Одним из практических проявлений апатии и общего снижения тонуса общества был рост алкоголизации населения[1191]. Динамика потребления алкоголя на душу населения в пересчете на абсолютный спирт в СССР выглядела следующим образом: если принять за точку отсчета 1940 г. (1,9 л), то к 1960 г. потребление алкоголя возросло на 48,7 % (3,9 л), к 1970 г. — еще на 57,3 % (6,8 л), или в 3,6 раза по сравнению с довоенным (хотя СССР шел, что называется, в ногу с планетой — рост потребления спиртных напитков наблюдался во всем мире, особенно в Европе, однако там он был гораздо ниже — в среднем в 1,5–2 раза)[1192]. Так, в 1965 г. только в одном Октябрьском районе[1193] г. Москвы подверглись приводу в милицию за пьянство 18 тыс. чел., т. е. каждый пятый мужчина — житель этого района[1194]. В конце 1970-х гг. на учете в стране состояли 2 млн алкоголиков. В 1978 г. в органы милиции было доставлено около 9 млн пьяных, свыше 6 млн чел. попали в вытрезвитель[1195]. Способствовала этому и политика государства — с 1960 по 1970 г. выросло производство водки — на 76 %, виноградных вин — в 3,5 раза, плодово-ягодных вин — в 2,4 раза[1196]. К 1985 г. алкогольные напитки давали 10–15 % всех денежных поступлений в бюджет страны[1197]. По мнению советологов, рост алкоголизма был связан не только с апатией и скукой, но и являлся частью «антирабочей этики»[1198], т. е. играл роль завуалированного протеста человека против не нравящейся ему работы.
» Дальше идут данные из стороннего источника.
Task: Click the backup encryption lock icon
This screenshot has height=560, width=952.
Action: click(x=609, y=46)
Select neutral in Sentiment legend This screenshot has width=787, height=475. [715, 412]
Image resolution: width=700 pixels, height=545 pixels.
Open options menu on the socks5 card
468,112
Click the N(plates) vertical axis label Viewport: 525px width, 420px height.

Непьющая часть народа с тревогой констатировала рост пьянства и алкоголизма. В 1966 г. на собраниях по поводу сообщения о переходе на пятидневную рабочую неделю и восьмичасовой рабочий день люди (видимо, в основном женщины) высказывались, что им «не нужен второй выходной день», потому что «у многих мужчин будет лишний повод к пьянству, вместо одного дня в неделю будут пить 2 дня. Гораздо лучше сохранить 7-часовой рабочий день при одном выходном в неделю». В 1969 г. в списке замечаний, которые были поданы коммунистами Бауманского района г. Москвы по отчету райкома КПСС, врач М.А. Мерман (очевидно, не понаслышке знавший о проблеме алкоголизма) дал в адрес Моссовета такие предложения: «Запретить продажу водки в продовольственных магазинах. Продавать только в специализированных магазинах с 11 до 20 часов»; «Продавать водку в мелкой расфасовке»; «Не засчитывать в товарооборот магазинов выручку за продажу водки»[1199]. Эти предложения могли бы стать краеугольным камнем «сухого закона», однако он был введен в СССР только в 1985 г.
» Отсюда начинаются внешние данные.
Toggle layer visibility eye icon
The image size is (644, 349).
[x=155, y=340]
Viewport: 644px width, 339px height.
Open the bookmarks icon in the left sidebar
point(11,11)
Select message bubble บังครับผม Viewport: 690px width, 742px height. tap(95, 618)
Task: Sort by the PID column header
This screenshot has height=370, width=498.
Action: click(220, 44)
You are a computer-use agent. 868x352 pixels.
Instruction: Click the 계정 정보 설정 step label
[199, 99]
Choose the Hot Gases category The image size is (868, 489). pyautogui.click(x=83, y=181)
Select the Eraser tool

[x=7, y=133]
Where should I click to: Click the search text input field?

Во-вторых, в стране было недостаточно «идейных» диссидентов. Г.Х. Шахназаров писал, что «при немалом числе недовольных, критически настроенных или просто сомневающихся людей все-таки не стала еще общей мысль «так дальше жить нельзя»[1200]. Людей, реально готовых идти «против системы» до конца, было еще меньше (социологи выяснили, что для инициирования перемен в обществе должно быть минимум 10 % «принципиальных», «идейных» людей[1201]). Это тоже было проявлением социальной апатии.
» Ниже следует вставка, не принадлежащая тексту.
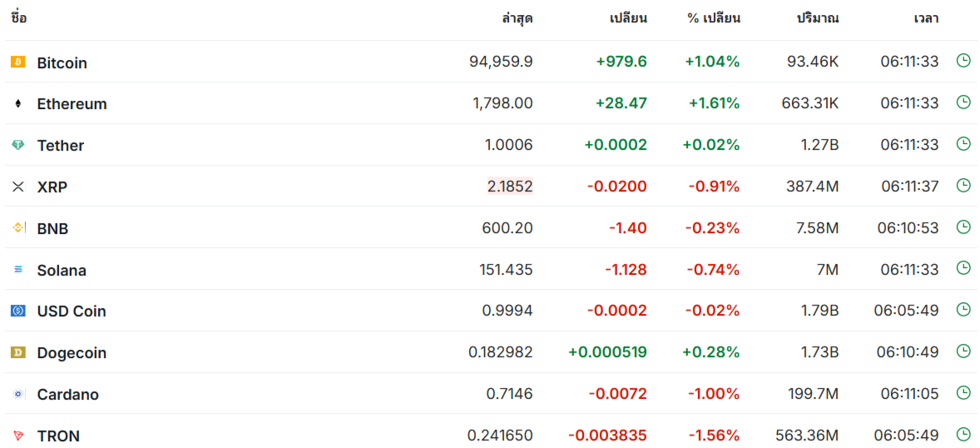Sort by the ล่าสุด column header

pyautogui.click(x=517, y=18)
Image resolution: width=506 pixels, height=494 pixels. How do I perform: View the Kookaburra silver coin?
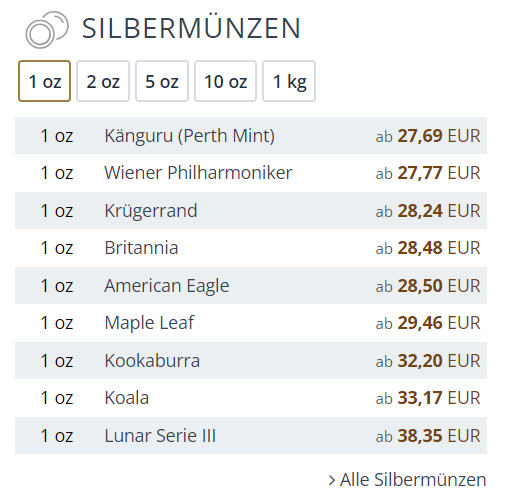(x=251, y=361)
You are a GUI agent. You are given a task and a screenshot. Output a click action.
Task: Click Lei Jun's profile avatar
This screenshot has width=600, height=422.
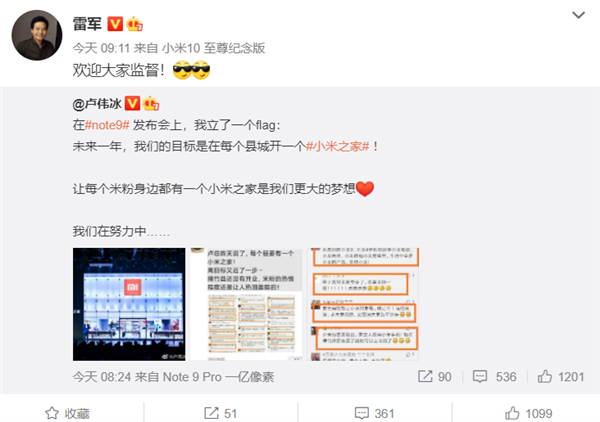click(x=37, y=35)
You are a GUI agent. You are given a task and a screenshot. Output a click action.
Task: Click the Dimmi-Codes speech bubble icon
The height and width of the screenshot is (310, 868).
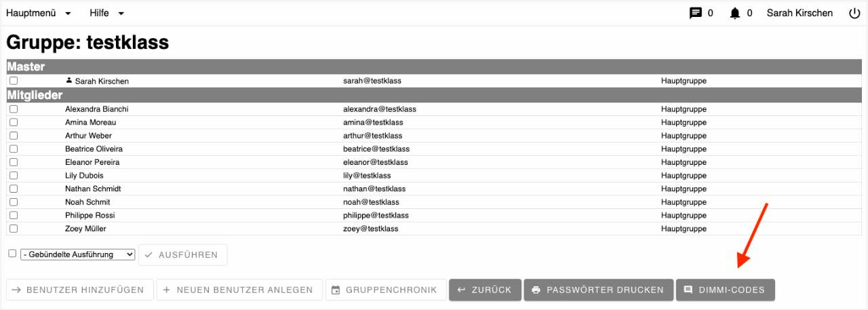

В-третьих, даже у немногочисленных «идейных» отсутствовало понимание того, что нужно делать для осуществления перемен. Г.А. Арбатов отмечал, что в СССР «множество людей было воспитано, запрограммировано всем прошлым на совершенно определенные формы поведения»[1202]. Последствием отсутствия реальной демократии и до революции, и после нее была нехватка опыта, умений, навыков участия граждан страны в практике управления. Нередким было тотальное отсутствие у советских людей понимания того, что и как можно было бы сделать для решения той или иной проблемы, а многие проблемы даже не были осознаны. По ряду важных вопросов в стране либо полностью отсутствовало какого-либо общественное мнение, либо оно было крайне незрелым (способствовала этому в том числе квазиинформированность, возникшая в массовом сознании из-за многолетнего воздействия сфальсифицированных сведений, полученных из советской пропаганды)[1203].
В-четвертых, осуществлению перемен «снизу» мешала атомизация советского общества. В. Заславский сделал вывод, что она была одной из причин отсутствия в СССР организованных акций рабочих[1204]. Отметим, что такие акции были, но они охватывали отдельные предприятия и не превратились во что-либо подобное движению «Солидарность» в Польше. Из-за атомизации не возникла тесная связь между интеллигенцией и студенчеством, с одной стороны, и рабочим классом — с другой, тогда как для эффективности любого общественного движения эта связь была необходима[1205]. Кроме того, мешала объединению меньшая распространенность среди рабочего класса «диссидентских настроений», чем это было у интеллигенции.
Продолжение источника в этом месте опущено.